Some new predictions and trends also come out each June at the Gartner Security & Risk Management Summit, and some other eye-opening reports and predictions have been released midyear by several top companies. This blog will examine a few of these.
But first, as a reminder, here are the top themes from my 2024 report back in mid-December 2023:
COMMON THEMES FOR 2024
For 2024, security industry prediction reports highlight common themes.
- AI will revolutionize everything and everyone — for better and for worse. Here are some specific predictions around AI and generative AI (GenAI):
- More effective cyber attacks than ever before against everyone, with bad actors leveraging GenAI tools to find vulnerabilities in critical sectors.
- More AI threat actors, AI threat vectors and AI code assistants introduce further vulnerabilities (BeyondTrust).
- Use of AI-based cyber defense is a must for enterprises to keep up.
- Bring your own AI (BYOAI) for 60 percent of us, as enterprise solutions lag (Forrester).
- Shadow AI will grow along with governance challenges.
- Productivity improvements will drive rapid and widespread adoption of GenAI tools.
- More regulation, laws, policies, data privacy and ethics rules regarding appropriate use.
- Uptick in sophisticated deepfakes and business email compromise (BEC) using GenAI to attack.
- More voice and video impersonations, including particular accents and targeted executive account takeover using social media and personal accounts.
- Focus on various attacks against LLMs.
- CISOs will get more power and a broader role for several years (Gartner).
- Election cyber attacks globally will be center stage. Specifically:
- Misinformation on elections in social media.

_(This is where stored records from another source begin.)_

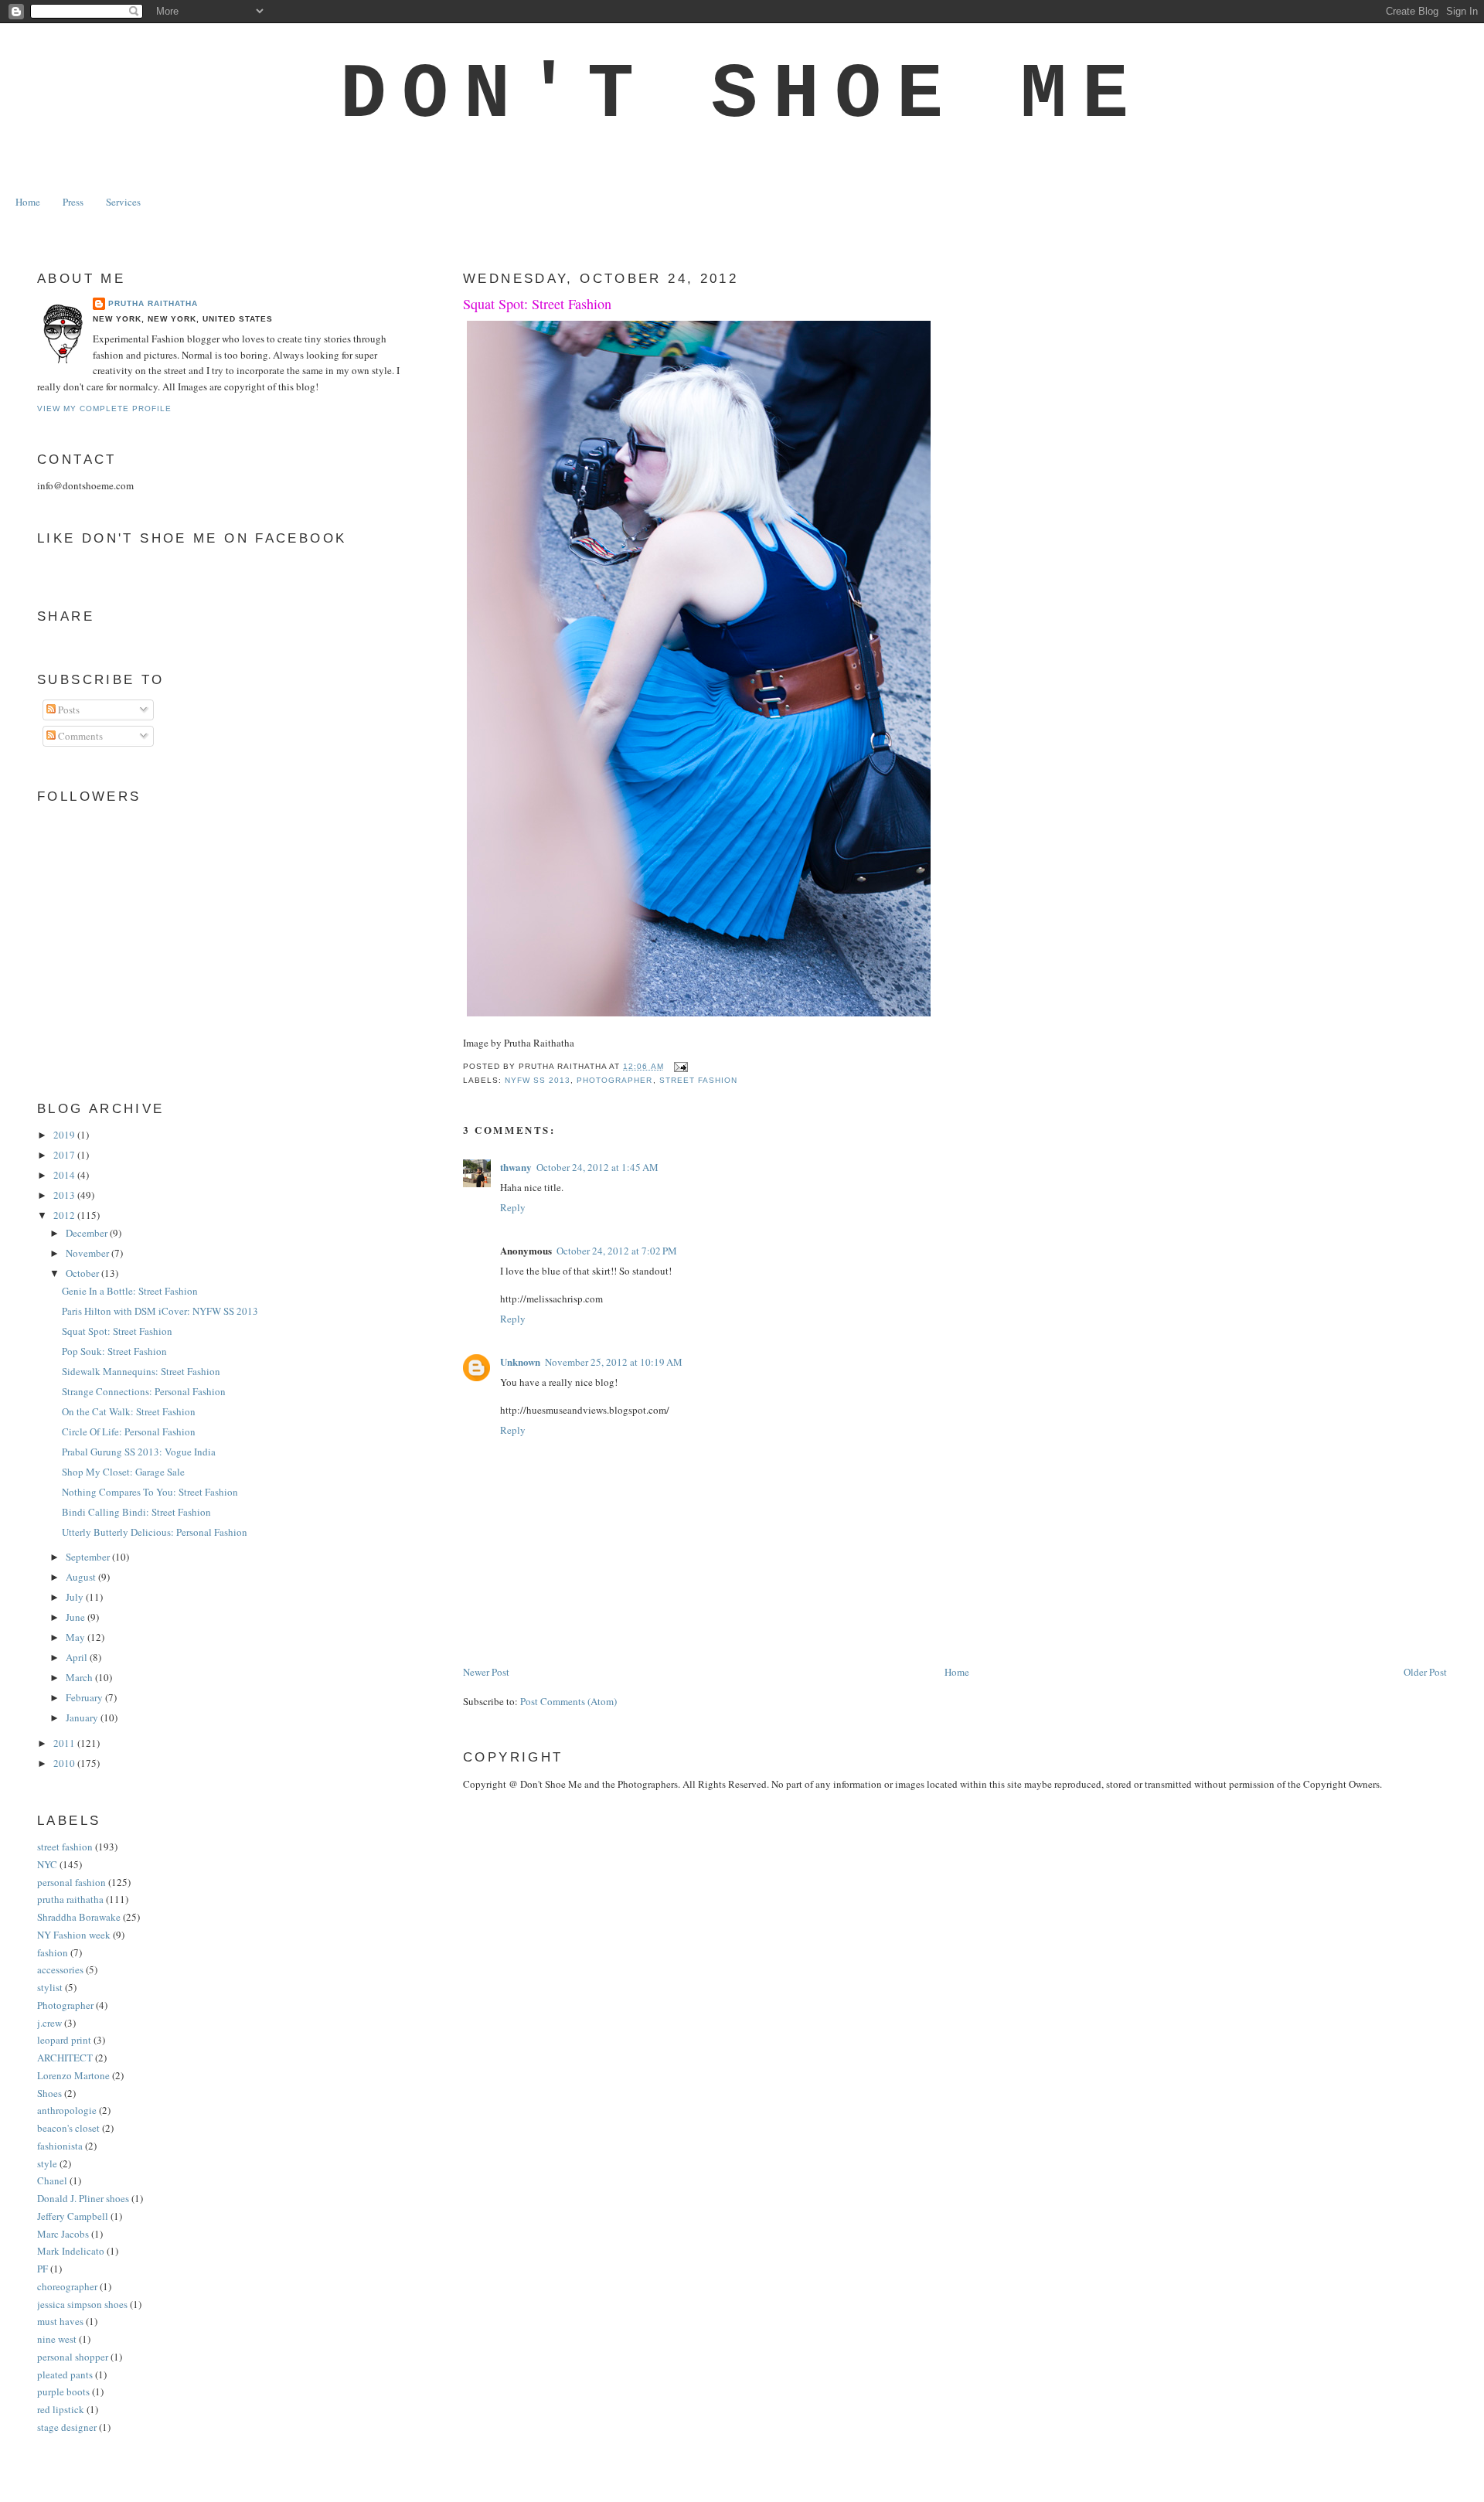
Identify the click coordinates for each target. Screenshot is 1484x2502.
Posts (68, 710)
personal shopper (72, 2357)
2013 (65, 1195)
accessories (60, 1969)
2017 (65, 1155)
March (80, 1677)
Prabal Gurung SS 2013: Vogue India (139, 1452)
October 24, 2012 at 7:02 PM (616, 1251)
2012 (65, 1215)
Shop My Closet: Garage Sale (123, 1472)
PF (42, 2269)
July (76, 1597)
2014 (65, 1175)
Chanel (52, 2180)
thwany (516, 1166)
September (89, 1557)
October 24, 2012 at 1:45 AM (597, 1167)
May (76, 1637)
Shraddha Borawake (79, 1917)
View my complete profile (104, 408)
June (76, 1617)
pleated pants (65, 2374)
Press (73, 202)
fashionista (60, 2146)
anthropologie (67, 2110)
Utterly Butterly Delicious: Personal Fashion (154, 1532)
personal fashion (71, 1882)
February (85, 1697)
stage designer (67, 2427)
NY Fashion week (74, 1935)
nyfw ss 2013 (537, 1080)
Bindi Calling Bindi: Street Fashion (136, 1512)
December (88, 1233)
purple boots (63, 2391)
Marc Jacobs (63, 2234)
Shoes (49, 2093)
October (83, 1273)
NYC (47, 1864)
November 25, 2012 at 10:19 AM (613, 1362)
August (82, 1577)
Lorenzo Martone (73, 2075)
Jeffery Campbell (72, 2216)
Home (27, 202)
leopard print (64, 2040)
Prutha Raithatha (153, 303)
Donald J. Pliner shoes (83, 2198)
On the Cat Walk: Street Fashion (129, 1411)
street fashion (698, 1080)
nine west (57, 2339)
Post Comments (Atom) (568, 1701)
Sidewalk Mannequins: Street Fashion (141, 1371)
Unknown (520, 1361)
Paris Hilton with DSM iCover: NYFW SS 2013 (160, 1311)
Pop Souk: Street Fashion (114, 1351)
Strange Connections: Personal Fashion (144, 1391)
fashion (52, 1952)
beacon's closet (68, 2128)
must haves (60, 2321)
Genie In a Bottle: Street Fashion (130, 1291)
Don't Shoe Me (742, 95)
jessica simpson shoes (82, 2304)
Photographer (614, 1080)
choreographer (67, 2286)
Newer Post (486, 1672)
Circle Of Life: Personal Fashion (129, 1431)
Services (123, 202)
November (88, 1253)
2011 (65, 1743)
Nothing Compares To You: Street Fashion (150, 1492)
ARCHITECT (65, 2058)
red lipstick (60, 2409)
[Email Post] (679, 1066)
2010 (65, 1763)
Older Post (1425, 1672)
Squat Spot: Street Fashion (537, 303)
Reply (513, 1207)
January (83, 1717)
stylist (50, 1987)
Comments (79, 736)
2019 (65, 1135)
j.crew (49, 2023)
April (78, 1657)
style (47, 2163)
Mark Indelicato (70, 2251)
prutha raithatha (70, 1899)
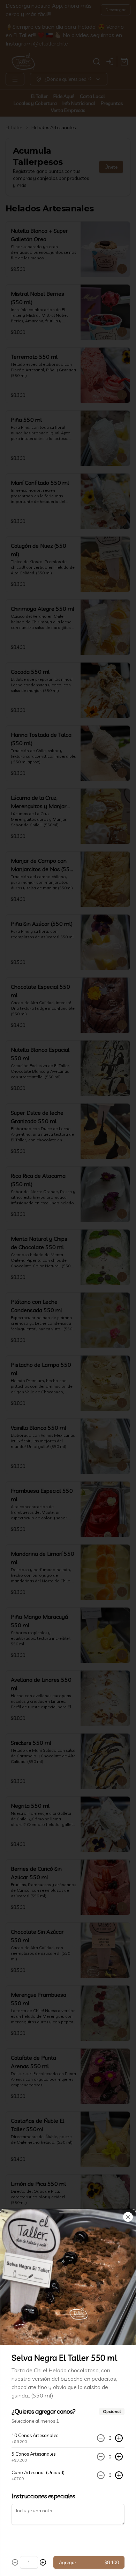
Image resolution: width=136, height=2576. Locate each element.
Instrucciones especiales (43, 2496)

- Voting machine and virtual cyber attacks.
- Data surrounding voter lists, people, process and technology cyber attacks.
- More cyber attacks in space, including overall programs, cyber arms race in space including satellites and other next-generation vehicles.
- Ransomware growing and evolving, gaining access and targeted ID management using more sophisticated phishing and social media compromises.
- Use of breached credentials to log in rather than hack in. This data is available for sale on the dark web from many years of data breaches.
- Supply chain attacks will grow and evolve with developers targeted in supply chain attacks via software package managers (Google Cloud).
- Cyber insurance market will continue to grow and evolve. Most reports say prices will stabilize.
- Attacks targeting hybrid and multicloud environments will mature and become more impactful (Google Cloud). There will also be more cloud-native worm attacks (Trend Micro).
- Attackers will look to blockchain for fresh hunting grounds and extortion plans. Also, with the rise of bitcoin and other cryptocurrencies, there will be new crypto wallet attacks.
- Growth in hacktivism, with more hacktivism tied to APTs (Kaspersky).
- More groups in the “hacker for hire” business (Kaspersky).
- “Malinformation” will grow dramatically, as trust is hard to gain and keep (Gartner).
- Next-level cyber attacks with a “go big or go home” approach (Fortinet).
- New tech, such as QR codes and VR headsets, attacked in various ways (Watchguard).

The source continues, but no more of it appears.